Extracted records:

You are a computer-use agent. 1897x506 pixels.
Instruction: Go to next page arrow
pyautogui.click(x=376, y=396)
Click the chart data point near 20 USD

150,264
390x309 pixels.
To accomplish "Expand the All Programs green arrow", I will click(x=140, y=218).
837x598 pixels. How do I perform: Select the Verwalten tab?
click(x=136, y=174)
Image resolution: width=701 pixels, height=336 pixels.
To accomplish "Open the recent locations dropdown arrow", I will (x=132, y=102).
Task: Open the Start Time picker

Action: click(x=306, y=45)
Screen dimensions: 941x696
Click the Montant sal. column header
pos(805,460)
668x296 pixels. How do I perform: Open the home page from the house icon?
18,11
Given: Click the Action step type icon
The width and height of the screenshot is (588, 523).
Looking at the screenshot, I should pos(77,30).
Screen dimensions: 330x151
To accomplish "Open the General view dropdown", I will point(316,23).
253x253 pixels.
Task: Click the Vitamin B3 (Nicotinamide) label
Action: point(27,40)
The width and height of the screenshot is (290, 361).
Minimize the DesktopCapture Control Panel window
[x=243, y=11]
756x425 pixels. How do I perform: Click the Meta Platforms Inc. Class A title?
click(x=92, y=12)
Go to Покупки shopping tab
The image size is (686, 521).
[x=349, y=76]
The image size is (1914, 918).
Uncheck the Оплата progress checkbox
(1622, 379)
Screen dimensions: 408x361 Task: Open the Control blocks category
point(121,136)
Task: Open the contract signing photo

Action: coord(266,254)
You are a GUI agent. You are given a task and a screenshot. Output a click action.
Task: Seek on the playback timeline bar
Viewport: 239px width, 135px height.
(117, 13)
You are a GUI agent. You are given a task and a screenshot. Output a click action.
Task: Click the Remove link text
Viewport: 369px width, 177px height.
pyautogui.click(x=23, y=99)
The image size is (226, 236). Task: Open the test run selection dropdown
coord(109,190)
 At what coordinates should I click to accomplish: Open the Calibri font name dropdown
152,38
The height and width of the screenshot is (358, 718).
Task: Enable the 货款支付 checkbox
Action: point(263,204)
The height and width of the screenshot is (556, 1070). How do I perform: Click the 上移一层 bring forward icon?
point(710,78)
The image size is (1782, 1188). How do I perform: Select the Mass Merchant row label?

- Exercise brief -
Print the data word for word.

- Written answer -
You are a computer-use agent. 1897x506 pixels.
Instruction: Go to next page arrow
pyautogui.click(x=376, y=396)
Click the chart data point near 20 USD

150,264
390x309 pixels.
To accomplish "Expand the All Programs green arrow", I will click(x=140, y=218).
837x598 pixels. How do I perform: Select the Verwalten tab?
click(x=136, y=174)
Image resolution: width=701 pixels, height=336 pixels.
To accomplish "Open the recent locations dropdown arrow", I will (x=132, y=102).
Task: Open the Start Time picker

Action: click(x=306, y=45)
Screen dimensions: 941x696
Click the Montant sal. column header
pos(805,460)
668x296 pixels. How do I perform: Open the home page from the house icon?
18,11
Given: Click the Action step type icon
The width and height of the screenshot is (588, 523).
Looking at the screenshot, I should pos(77,30).
Screen dimensions: 330x151
To accomplish "Open the General view dropdown", I will point(316,23).
253x253 pixels.
Task: Click the Vitamin B3 (Nicotinamide) label
Action: point(27,40)
The width and height of the screenshot is (290, 361).
Minimize the DesktopCapture Control Panel window
[x=243, y=11]
756x425 pixels. How do I perform: Click the Meta Platforms Inc. Class A title?
click(x=92, y=12)
Go to Покупки shopping tab
The image size is (686, 521).
[x=349, y=76]
The image size is (1914, 918).
Uncheck the Оплата progress checkbox
(1622, 379)
Screen dimensions: 408x361 Task: Open the Control blocks category
point(121,136)
Task: Open the contract signing photo

Action: coord(266,254)
You are a GUI agent. You are given a task and a screenshot. Output a click action.
Task: Seek on the playback timeline bar
Viewport: 239px width, 135px height.
(117, 13)
You are a GUI agent. You are given a task and a screenshot. Output a click action.
Task: Click the Remove link text
Viewport: 369px width, 177px height.
pyautogui.click(x=23, y=99)
The image size is (226, 236). Task: Open the test run selection dropdown
coord(109,190)
 At what coordinates should I click to accomplish: Open the Calibri font name dropdown
152,38
The height and width of the screenshot is (358, 718).
Task: Enable the 货款支付 checkbox
Action: point(263,204)
The height and width of the screenshot is (556, 1070). How do I perform: Click the 上移一层 bring forward icon?
point(710,78)
The image size is (1782, 1188). How do I perform: Select the Mass Merchant row label?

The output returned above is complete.